_ZIEL DER AUFGABE_: Setzen Sie das unten stehende Protokoll der Parlamentsdebatte im Anschluss an seinen letzten Satz fort.

_VORLIEGENDER TEXT_:
Fazit: Des Antrags hätte es nicht gebraucht. Aber er ist nun mal da, darum diskutieren wir ihn. Wichtig ist, dass wir auf einem guten Weg sind. Die Kolleginnen und Kollegen von den Sozialdemokraten bitte ich zu überlegen, in welchen der von ihnen regierten Bundesländer es so toll ist, dass wir davon lernen könnten, und ich verspreche Ihnen, dass wir dazu gerne bereit sind.
Vielen Dank, Herr Kollege. Weitere Wortmeldungen liegen mir nicht vor. Damit ist die Aussprache geschlossen.
Ich schlage Ihnen folgendes Verfahren vor. Bisher wurde mir für einen Antrag, nämlich dem Antrag auf Drucksache 16/5972, vonseiten der GRÜNEN signalisiert, dass man eine Einzelabstimmung wünscht. Das würde ich vorziehen und für den Rest vorschlagen, en bloc die Ausschussvoten zu übernehmen. Sind Sie mit diesem Vorgehen einverstanden? - Das scheint der Fall zu sein. Dann lasse ich so abstimmen.
Ich rufe zuerst den Antrag auf Drucksache 16/5972 auf: Gleichstellung im öffentlichen Dienst endlich verwirklichen! Quote zur Erhöhung des Frauenanteils bei Professorinnen.

_GEZEIGTE ZEILEN_:
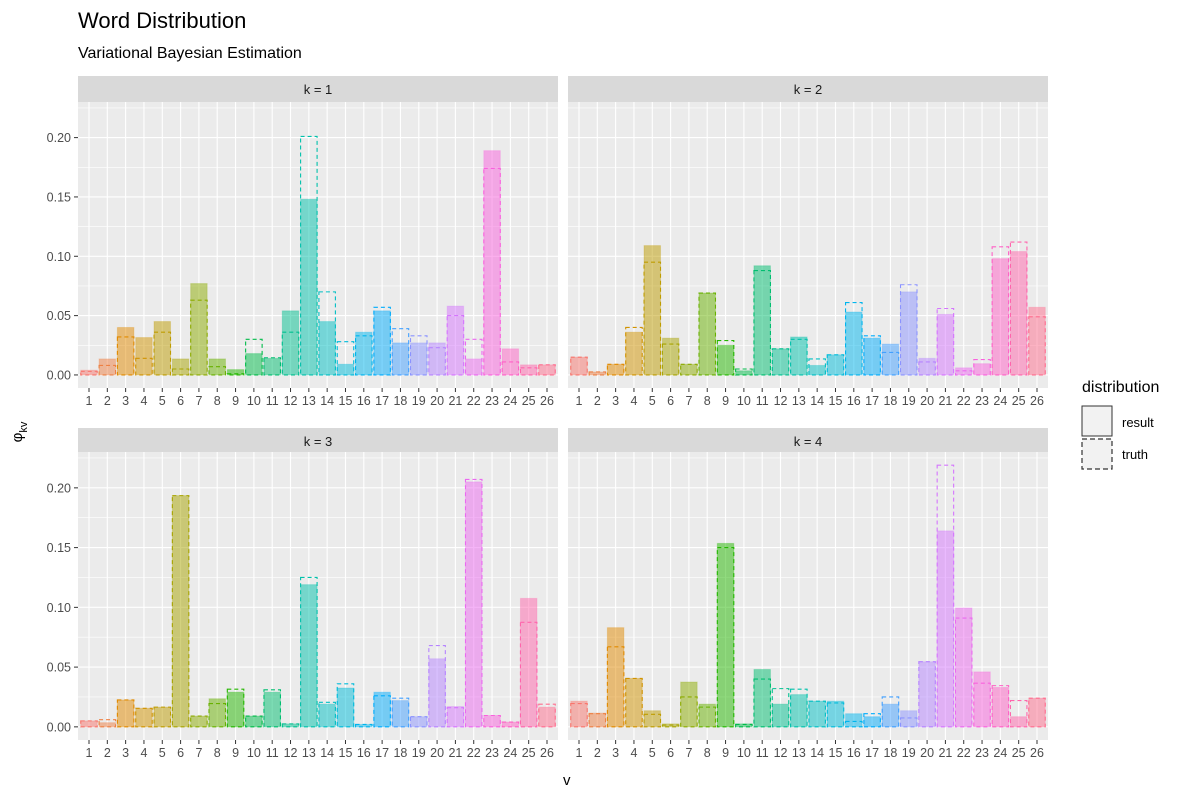 This screenshot has height=800, width=1200. What do you see at coordinates (964, 753) in the screenshot?
I see `x-tick-label: 22` at bounding box center [964, 753].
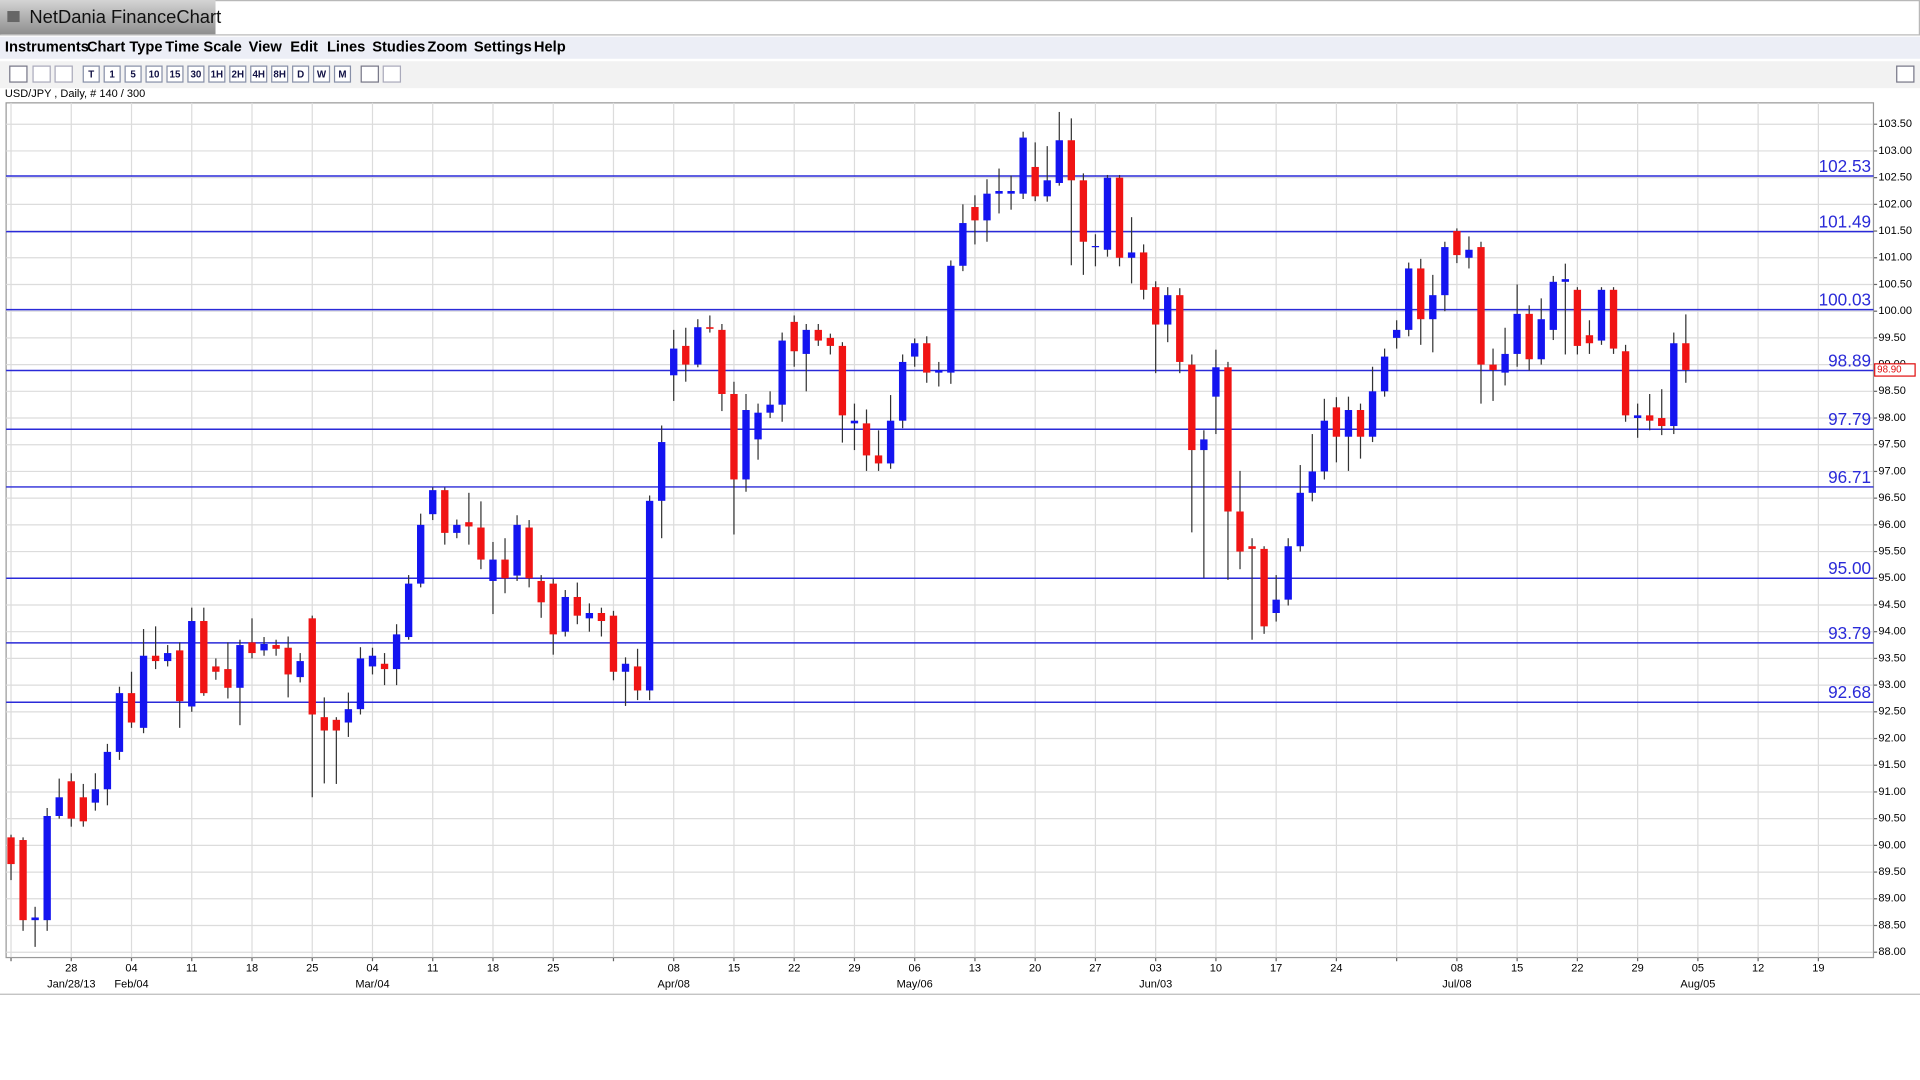 The height and width of the screenshot is (1080, 1920). Describe the element at coordinates (503, 48) in the screenshot. I see `menu-item: Settings` at that location.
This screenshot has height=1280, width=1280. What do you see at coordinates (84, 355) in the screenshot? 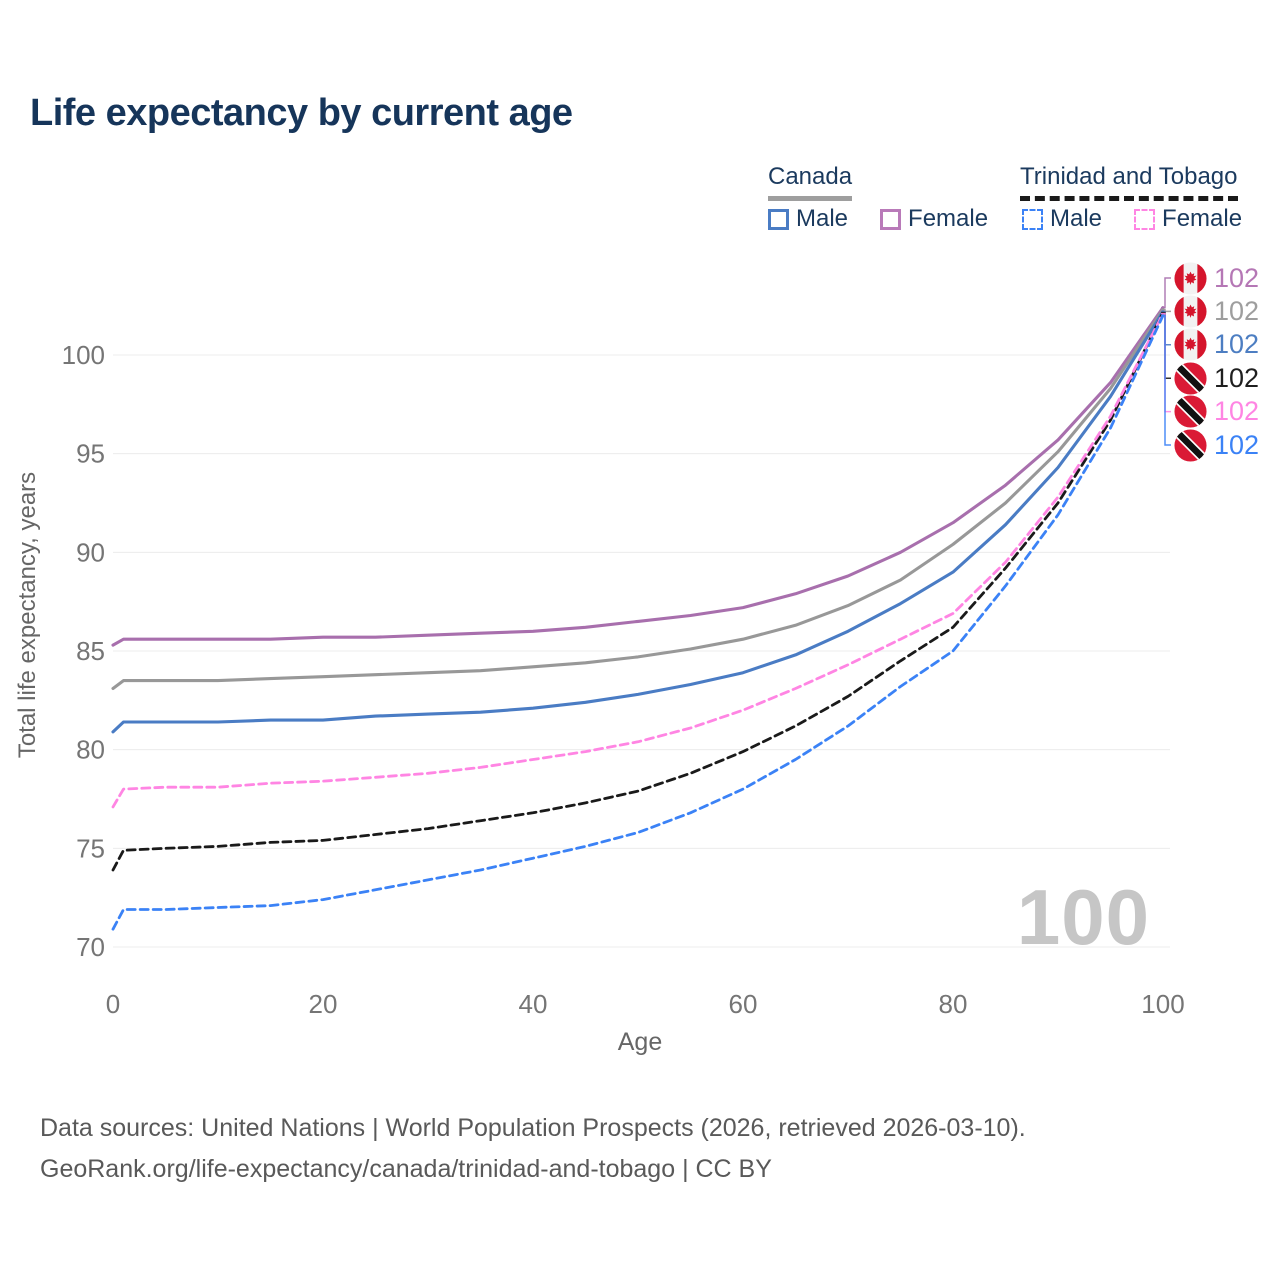
I see `y-tick-100: 100` at bounding box center [84, 355].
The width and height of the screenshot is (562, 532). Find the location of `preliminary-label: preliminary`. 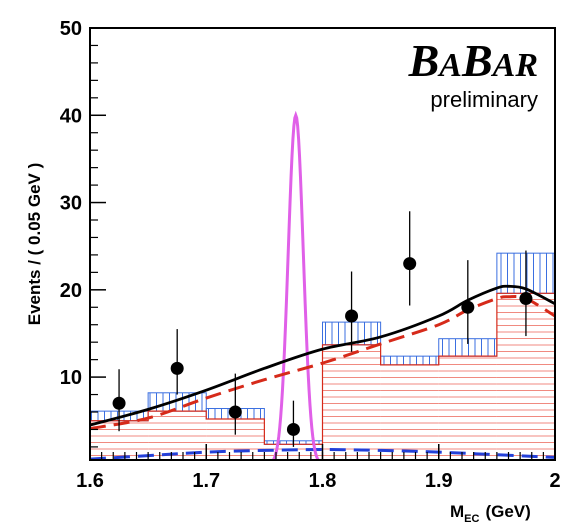

preliminary-label: preliminary is located at coordinates (484, 100).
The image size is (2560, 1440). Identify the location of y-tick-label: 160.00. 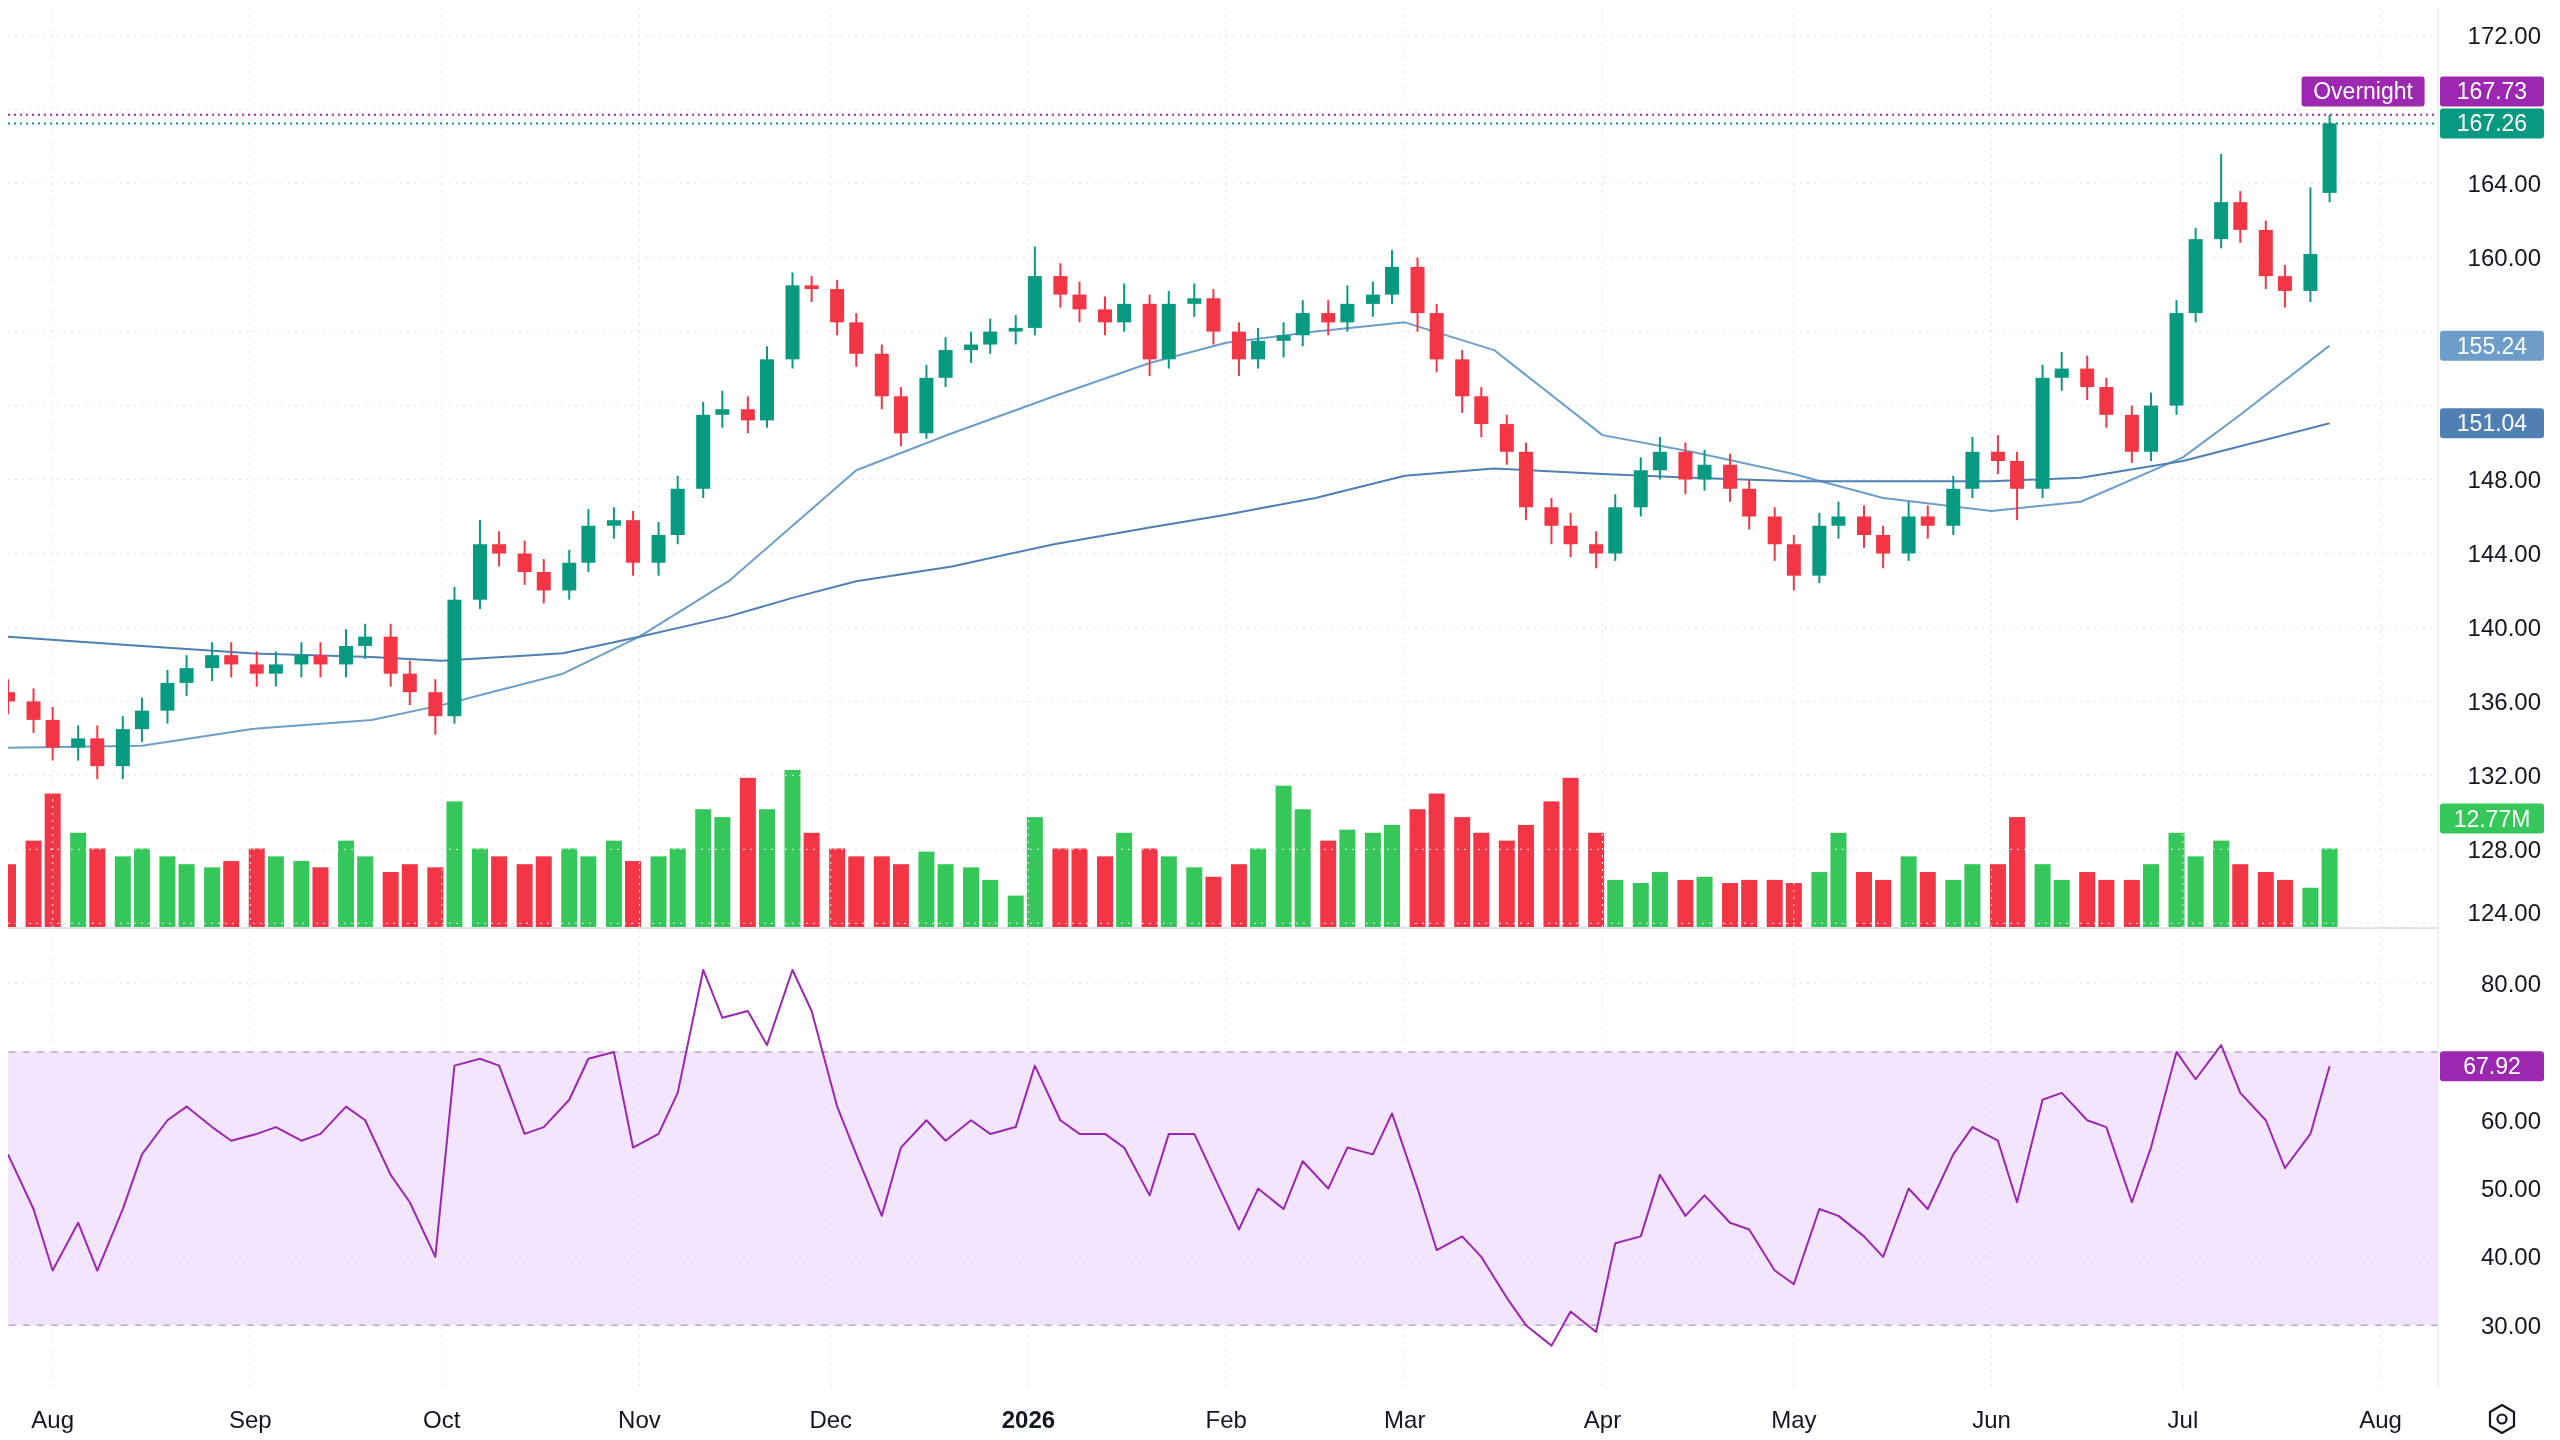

_ANTWORT_:
Wer diesem Antrag zustimmen möchte, den bitte ich um das Handzeichen. - Danke schön. Das sind die Fraktion der SPD und die Fraktion BÜNDNIS 90/DIE GRÜNEN. Wer möchte den Antrag ablehnen? Danke schön. Das sind die Fraktionen der CSU, der FDP und der Freien Wähler. Damit ist dieser Antrag abgelehnt.
Dann frage ich Sie, ob die anderen verbliebenen fünf Anträge so abgestimmt werden sollen, wie Sie jeweils im mitberatenden Ausschuss für Soziales, Familie und Arbeit abgestimmt haben. Wenn Sie diese Voten übernehmen wollen, dann bitte ich Sie jetzt um das Handzeichen. - Danke schön. Das sind alle Fraktionen. Damit sind die Voten übernommen. Die Anträge sind damit allerdings alle abgelehnt.